14C Approach for Modeling Turnover Time of Slow C

The model equations and a full description of the 14C-based modeling approach are given in the Appendix. We estimated the turnover time of slow-pool SOM with a stock-flow model of passive, slow, and active C pools that kept track of C and 14C in annual time steps (Trumbore 1993). The radiocarbon content of SOM is a function of the 14C added in new C inputs and the 14C lost because of decomposition and radioactive decay. Because we can measure or closely estimate the input and radioactive decay terms, it is possible to solve for the decomposition rate, or turnover time. For each sample, we solved for the turnover time of the slow pool at which the model-predicted Δ14C for the whole soil matched what we measured. The model requires parameterization of the amounts and turnover times of active and passive carbon. As described above, we estimated the amount of active C from the microbial biomass and incubation, and the amount of passive C from the mineral content.

Radiocarbon modeling also requires estimating the 14C content of C inputs to the horizon, determined by the year the C was fixed by plants in relation to the year that C entered the soil horizon of interest (the “age of inputs”) (Perruchoud and others 1999). In most published 14C soil studies, the age of inputs is assumed to be the same for all soil horizons and is based on the lifetime of leaves, usually 1–2 y (for example, Townsend and others 1995; Harrison 1996; Trumbore and others 1996).
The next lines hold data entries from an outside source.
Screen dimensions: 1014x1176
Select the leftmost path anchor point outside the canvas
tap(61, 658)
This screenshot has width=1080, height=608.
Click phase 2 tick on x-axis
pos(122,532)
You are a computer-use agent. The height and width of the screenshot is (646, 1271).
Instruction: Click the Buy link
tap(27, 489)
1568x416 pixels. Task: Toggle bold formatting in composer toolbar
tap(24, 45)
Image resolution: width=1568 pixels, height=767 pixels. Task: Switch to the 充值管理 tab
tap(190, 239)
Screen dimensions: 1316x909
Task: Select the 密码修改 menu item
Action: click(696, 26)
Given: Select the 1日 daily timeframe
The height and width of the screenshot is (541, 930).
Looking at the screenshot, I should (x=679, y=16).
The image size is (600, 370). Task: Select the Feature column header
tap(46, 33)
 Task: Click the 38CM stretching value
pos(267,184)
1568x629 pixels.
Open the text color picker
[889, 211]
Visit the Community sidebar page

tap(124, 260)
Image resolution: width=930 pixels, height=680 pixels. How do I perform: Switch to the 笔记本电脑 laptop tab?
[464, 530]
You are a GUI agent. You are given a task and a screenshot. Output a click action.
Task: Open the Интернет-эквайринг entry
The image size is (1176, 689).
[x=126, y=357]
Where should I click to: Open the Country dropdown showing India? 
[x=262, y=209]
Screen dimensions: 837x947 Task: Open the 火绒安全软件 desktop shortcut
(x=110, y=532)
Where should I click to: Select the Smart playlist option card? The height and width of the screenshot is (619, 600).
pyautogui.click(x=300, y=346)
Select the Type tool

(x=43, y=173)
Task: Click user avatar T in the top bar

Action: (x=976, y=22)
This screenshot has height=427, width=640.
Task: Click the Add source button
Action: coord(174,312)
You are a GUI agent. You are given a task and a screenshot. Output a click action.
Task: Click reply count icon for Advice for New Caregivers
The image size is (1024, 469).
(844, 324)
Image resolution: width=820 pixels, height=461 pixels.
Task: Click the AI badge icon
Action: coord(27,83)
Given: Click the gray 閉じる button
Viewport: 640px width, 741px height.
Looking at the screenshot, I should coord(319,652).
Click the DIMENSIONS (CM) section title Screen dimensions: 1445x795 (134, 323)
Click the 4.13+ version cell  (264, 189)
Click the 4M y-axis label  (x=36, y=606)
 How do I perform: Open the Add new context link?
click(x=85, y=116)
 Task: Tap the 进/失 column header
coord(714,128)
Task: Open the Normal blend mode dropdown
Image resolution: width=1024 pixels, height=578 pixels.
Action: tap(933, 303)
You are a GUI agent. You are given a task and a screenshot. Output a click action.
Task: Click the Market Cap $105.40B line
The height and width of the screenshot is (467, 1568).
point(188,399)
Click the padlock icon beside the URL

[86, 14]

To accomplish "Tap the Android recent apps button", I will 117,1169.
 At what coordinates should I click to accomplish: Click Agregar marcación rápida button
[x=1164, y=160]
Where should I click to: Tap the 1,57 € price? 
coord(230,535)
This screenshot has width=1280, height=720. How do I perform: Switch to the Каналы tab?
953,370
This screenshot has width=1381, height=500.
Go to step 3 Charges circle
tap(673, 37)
In fact, C inputs to soil horizons may be significantly older than previous studies have assumed. Inputs to the O horizon are older because (1) leaves must partially decay before being included in the Oa horizon; (2) fine roots live longer than leaves in many forest ecosystems (Ostertag and Hobbie 1999; Gaudinski and others 2000); and (3) twigs, branches, and other long-lived material make an episodic but potentially significant contribution to plant litter. Deeper horizons receive C from roots as well as material leached from above that may be decades old (Trumbore and others 1992).

In the 14C modeling, we took into account the lag time between photosynthesis of C and its incorporation into SOM by calculating the flux-weighted average age of C input, including leaf, root, and dissolved organic carbon (DOC) input sources (see equations in Appendix). For the O horizon, a lag time could be calculated from the root and leaf lifetimes, decay times, and relative input rates. For the A horizon, the age of inputs was not well constrained: Assuming 30% DOC input and the slowest plausible O horizon turnover time, input ages were on the order of 20 years, whereas assuming only 10% input from DOC and fast O horizon turnover, input ages to the A horizon ranged from 8 to 11 years, depending on the site. We chose a “best estimate” scenario, which yielded intermediate ages, to use in the modeling results presented here (Appendix and Table 3).

Table 3 Age of C Inputs to the O and A Horizons: Lag Time or Residence Time of C in Plant and Litter Pools Before It Enters SOM Pools

RESULTS AND DISCUSSION

Total Soil Carbon and Nitrogen

The O horizon had high carbon content, ranging from 15% to 20% at the youngest sites to over 40% at the four oldest sites (Table 4).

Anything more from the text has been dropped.